Le mètre carré géopolitique #7 — Payer un loyer, c’est jeter de l’argent par la fenêtre. Vraiment ?
FAIT PRINCIPAL
Une analyse récente remet en question la croyance populaire selon laquelle payer un loyer est une perte financière. Selon des données du « tunnel de Friggit », la performance annuelle réelle du prix de l’immobilier résidentiel français entre 1965 et 2000 est de 0 %, indiquant que la pierre n’a pas généré de richesse réelle sur cette période.
CONTEXTE FACTUEL
Le concept de « tunnel de Friggit » met en lumière une stagnation des prix de l’immobilier par rapport aux revenus des ménages sur une période de trente-cinq ans. Malgré la perception d’un investissement immobilier comme étant rentable, les chiffres montrent qu’avant 2000, la pierre ne créait aucune richesse réelle.
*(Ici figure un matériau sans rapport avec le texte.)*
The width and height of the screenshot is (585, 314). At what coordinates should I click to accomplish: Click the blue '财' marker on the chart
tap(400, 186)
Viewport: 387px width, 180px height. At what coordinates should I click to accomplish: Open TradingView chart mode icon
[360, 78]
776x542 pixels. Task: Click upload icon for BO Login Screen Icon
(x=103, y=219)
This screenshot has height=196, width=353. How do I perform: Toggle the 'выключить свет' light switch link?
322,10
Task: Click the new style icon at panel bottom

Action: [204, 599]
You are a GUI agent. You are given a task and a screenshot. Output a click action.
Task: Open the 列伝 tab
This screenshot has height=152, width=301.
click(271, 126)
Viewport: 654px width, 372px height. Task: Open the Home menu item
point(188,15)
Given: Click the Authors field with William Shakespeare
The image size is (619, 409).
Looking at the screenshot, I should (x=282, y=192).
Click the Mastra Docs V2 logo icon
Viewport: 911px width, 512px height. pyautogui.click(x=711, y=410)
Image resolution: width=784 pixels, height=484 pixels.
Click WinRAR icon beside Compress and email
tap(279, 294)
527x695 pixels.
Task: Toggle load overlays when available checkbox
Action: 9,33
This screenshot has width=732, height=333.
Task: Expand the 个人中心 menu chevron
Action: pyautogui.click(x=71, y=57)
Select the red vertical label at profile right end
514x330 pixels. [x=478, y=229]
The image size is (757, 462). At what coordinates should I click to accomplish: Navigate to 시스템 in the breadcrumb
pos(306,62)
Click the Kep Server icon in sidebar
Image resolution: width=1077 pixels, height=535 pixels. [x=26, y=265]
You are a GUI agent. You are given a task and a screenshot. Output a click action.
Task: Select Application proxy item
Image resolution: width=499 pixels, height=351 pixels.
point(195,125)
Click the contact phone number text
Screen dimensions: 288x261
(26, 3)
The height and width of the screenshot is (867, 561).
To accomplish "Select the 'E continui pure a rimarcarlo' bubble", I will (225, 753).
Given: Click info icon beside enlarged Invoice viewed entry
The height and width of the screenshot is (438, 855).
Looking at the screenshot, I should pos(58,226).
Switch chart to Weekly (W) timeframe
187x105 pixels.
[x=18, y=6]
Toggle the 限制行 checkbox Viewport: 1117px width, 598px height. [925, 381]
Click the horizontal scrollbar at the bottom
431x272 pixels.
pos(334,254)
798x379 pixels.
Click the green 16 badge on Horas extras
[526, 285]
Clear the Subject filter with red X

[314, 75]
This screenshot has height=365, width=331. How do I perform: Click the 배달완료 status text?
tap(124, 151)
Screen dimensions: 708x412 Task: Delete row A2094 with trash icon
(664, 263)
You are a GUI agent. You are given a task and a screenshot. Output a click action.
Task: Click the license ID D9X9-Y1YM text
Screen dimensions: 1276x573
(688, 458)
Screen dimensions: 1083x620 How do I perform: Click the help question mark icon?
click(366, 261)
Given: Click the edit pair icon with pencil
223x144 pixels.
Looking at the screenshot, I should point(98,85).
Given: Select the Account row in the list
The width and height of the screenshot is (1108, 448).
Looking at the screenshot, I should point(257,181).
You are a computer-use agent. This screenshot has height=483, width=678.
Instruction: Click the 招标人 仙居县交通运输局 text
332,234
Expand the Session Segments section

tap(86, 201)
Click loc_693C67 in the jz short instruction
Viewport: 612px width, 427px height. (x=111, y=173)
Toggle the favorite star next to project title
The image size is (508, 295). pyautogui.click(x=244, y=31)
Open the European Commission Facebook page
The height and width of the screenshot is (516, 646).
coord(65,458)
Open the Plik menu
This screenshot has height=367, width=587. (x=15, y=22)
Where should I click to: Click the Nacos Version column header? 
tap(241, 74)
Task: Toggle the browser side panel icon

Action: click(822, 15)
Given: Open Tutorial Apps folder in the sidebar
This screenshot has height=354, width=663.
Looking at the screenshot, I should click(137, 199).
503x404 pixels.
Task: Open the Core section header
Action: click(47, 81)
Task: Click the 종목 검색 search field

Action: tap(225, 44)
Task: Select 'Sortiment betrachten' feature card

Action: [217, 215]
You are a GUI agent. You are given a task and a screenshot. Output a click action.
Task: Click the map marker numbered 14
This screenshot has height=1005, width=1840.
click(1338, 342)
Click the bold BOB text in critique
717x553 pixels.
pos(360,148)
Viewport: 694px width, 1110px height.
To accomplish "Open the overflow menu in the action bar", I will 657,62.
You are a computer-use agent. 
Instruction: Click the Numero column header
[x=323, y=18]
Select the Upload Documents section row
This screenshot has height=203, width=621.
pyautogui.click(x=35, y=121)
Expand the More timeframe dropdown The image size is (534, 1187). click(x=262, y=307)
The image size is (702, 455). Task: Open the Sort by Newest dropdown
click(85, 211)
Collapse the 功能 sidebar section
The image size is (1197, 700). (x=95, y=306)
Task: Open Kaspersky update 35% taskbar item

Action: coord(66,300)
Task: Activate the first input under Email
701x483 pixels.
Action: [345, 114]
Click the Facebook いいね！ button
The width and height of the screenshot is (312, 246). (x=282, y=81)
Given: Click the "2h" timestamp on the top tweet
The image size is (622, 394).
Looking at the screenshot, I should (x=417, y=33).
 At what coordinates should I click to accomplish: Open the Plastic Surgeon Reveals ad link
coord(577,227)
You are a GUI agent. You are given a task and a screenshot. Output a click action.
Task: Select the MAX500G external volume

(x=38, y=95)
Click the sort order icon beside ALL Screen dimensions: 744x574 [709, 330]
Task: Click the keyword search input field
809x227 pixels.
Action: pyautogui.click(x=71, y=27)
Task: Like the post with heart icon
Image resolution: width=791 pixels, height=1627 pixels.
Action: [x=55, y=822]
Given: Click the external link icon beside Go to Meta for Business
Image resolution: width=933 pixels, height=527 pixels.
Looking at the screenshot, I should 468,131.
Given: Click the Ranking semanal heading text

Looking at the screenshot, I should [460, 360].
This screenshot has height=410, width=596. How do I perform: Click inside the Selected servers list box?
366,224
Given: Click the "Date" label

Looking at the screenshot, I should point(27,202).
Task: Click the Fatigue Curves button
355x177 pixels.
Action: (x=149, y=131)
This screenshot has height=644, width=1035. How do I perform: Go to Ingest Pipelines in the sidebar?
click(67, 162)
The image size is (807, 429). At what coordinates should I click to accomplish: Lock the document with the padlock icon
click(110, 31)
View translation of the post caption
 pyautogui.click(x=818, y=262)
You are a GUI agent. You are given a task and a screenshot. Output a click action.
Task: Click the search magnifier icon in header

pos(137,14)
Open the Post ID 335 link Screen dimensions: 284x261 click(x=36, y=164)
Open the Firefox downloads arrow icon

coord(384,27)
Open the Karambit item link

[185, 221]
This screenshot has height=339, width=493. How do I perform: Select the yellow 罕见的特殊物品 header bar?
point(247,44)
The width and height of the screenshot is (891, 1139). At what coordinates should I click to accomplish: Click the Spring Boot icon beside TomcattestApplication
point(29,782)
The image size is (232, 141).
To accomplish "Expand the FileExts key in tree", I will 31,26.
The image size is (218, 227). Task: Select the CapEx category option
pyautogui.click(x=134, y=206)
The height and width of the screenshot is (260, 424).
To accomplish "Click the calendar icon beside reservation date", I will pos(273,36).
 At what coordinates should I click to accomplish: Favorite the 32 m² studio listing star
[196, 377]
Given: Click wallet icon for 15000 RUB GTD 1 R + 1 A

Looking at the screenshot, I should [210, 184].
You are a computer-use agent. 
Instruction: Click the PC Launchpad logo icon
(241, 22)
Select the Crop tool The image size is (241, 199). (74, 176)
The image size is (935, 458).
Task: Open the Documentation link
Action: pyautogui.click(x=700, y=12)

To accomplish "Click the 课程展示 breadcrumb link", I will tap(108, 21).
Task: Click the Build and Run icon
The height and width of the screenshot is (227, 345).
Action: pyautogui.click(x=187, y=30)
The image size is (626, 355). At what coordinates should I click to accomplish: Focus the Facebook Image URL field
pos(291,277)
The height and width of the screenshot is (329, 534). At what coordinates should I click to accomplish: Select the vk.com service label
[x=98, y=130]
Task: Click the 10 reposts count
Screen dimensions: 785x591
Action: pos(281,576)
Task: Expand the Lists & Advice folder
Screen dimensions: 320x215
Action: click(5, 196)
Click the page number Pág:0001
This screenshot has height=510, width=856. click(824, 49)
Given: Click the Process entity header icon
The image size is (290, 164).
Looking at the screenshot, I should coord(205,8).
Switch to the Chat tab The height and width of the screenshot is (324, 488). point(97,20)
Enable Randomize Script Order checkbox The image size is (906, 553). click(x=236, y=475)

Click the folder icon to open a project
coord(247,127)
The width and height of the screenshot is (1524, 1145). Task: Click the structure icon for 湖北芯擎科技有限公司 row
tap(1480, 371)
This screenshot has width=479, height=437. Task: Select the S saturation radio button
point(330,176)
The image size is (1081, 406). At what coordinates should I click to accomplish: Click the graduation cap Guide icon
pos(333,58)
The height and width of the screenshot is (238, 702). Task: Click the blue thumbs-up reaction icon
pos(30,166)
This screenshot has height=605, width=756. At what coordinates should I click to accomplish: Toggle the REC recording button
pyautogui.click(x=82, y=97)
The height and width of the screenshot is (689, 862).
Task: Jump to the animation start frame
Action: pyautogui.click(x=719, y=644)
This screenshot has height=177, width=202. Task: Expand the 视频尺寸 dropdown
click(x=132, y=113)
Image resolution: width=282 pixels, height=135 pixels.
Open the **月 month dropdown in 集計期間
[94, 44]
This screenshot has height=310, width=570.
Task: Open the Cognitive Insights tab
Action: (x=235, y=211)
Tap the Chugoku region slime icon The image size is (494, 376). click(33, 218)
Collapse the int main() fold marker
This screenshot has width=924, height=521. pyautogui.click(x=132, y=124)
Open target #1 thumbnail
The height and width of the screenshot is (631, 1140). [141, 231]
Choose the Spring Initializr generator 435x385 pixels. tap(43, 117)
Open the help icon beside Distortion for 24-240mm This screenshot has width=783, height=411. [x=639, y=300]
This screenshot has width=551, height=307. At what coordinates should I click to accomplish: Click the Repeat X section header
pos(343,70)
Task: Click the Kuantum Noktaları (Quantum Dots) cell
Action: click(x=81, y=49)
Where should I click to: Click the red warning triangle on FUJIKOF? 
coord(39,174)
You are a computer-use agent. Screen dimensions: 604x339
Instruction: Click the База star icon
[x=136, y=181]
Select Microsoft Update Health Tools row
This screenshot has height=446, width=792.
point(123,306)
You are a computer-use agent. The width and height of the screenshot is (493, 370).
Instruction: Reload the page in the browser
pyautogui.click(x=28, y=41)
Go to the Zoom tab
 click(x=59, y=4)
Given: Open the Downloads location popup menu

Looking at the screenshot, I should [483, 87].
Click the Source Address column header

Après cette date, une bulle immobilière s’est formée, dont les conséquences commencent à être ressenties.
DONNÉES OU STATISTIQUES
- Performance annuelle réelle (corrigée de l’inflation) : 0 % pour l’immobilier résidentiel français entre 1965 et 2000.
- Cas type sur 25 ans : Un couple cadre à Lyon hésite entre acheter un appartement à 450 000 € ou louer le même bien à 1 400 €/mois, avec un écart patrimonial final dépassant 250 000 à 400 000 € au profit du locataire-investisseur en ETF MSCI World.
- Propriétaires occupants en France : 58 %, contre 46 % en Allemagne et 42 % en Suisse. Le patrimoine financier moyen par ménage en France est de 65 000 €, alors qu’il dépasse 300 000 € en Suisse.
CONSÉQUENCE DIRECTE
Cette situation souligne l’anomalie française en matière d’investissement immobilier, suggérant que la location et l’investissement boursier peuvent être des choix plus avantageux financièrement que l’achat d’un bien immobilier.
Source : Inspection générale de l’environnement et du développement durable (IGEDD), travaux de Jacques Friggit.